One connection between Shabbat and the Mishkan is that the prohibited activities on Shabbat, the categories of “Melachah,” are derived from those activities performed in connection with the construction of the Mishkan. Another idea found in Chazal is that the categories of Melachah are precisely those activities that constitute the full range of creative activity that HaShem employed in bringing the world into being during the initial 6 “Days,” before He “rested” on the 7th “Day,” the Shabbat.

The main functionary in the Mishkan and the Temple was the “Kohen,” or Priest. He served as the representative of the People of Israel before G-d. HaShem charged the Jewish People at Mt. Sinai (Shemot 19:6), “You shall be for Me a Kingdom of Priests, and a Holy Nation.” The People of Israel was destined to serve HaShem in His world, primarily from the Holy Land of Israel, and represent all of humanity before G-d. HaShem commands Moshe to inform Pharaoh (Shemot 4:22), “Israel is My first-born son,” implying that the other nations, who Rabbi Akiva informs us in Pirkei Avot 3:18 are “created in the image of G-d,” are also part of the “Family of Man,” and also related to G-d. But it is the “first-born” who are destined to be the Priests.

The Torah, in describing the Sacrifices to be offered on the Holiday of Sukkot, prescribes a variable number of oxen, beginning with 13 on the 1st day, and ending with 7 on the 7th day, for a total of 70, corresponding to the nations of the world, and brought for the benefit of the rest of the world. Indeed, our Sages tell us that had our enemies realized what they were destroying in the Temple, they would not have been so foolish as to do so.

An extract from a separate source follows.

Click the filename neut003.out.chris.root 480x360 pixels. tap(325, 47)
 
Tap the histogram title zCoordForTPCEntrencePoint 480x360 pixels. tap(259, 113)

The First Temple was built by Shelomo, with the assistance of Chiram, King of Tzor, who provided timber from the cedar and cypress forests of Lebanon. Another king who played a positive historic role in assisting the Jewish People in connection with the Temple was Daryavesh, Darius II, the son of Queen Esther and Achashverosh, who commanded in Year-from-Creation 3408 (353 BCE), that the Second Temple be built, exactly 70 years after the destruction of the First Temple by Nevuchadnezzar, King of Babylon. (Earlier, in Y-F-C 3391 (370 BCE) Cyrus had ordered the reconstruction, miscalculating the count of 70 years by beginning the count from Yirmiyahu’s prediction of destruction. So that when Achashverosh (who also mistook the start-time of the 70 years as the exile of Yechaniah, occasioning his infamous party, in which the Jewish community shamefully participated) became king the following year, he was able to halt construction on the Temple site.)

Thus, it was also part of the historic mission of Queen Esther to effectuate the rebuilding of the Temple, in addition to averting the catastrophe that threatened the Jewish People at that time, courtesy of Haman.

On Rosh HaShanah, the “Priest among the nations” prays for the universal recognition of HaShem, “Let everything with a life’s breath in its nostrils proclaim ‘HaShem, the G-d of Israel, is King, and His Kingship rules over everything.’ ”

And the “Shoshanat Yaakov,” the Rose of Yaakov, the People of Israel, will shortly enter its synagogues and pray to the Almighty, “You have been their eternal salvation and their hope throughout generations. To make known that all who hope in You will not be shamed; nor ever be humiliated, those taking refuge in You. Accursed be Haman [the personification of evil] who sought to destroy me; blessed be Mordechai [who, as a member of the Sanhedrin, the Jewish Supreme Court, was required to understand all of the “seventy languages” of the human race], the “Yehudi,” the Jew.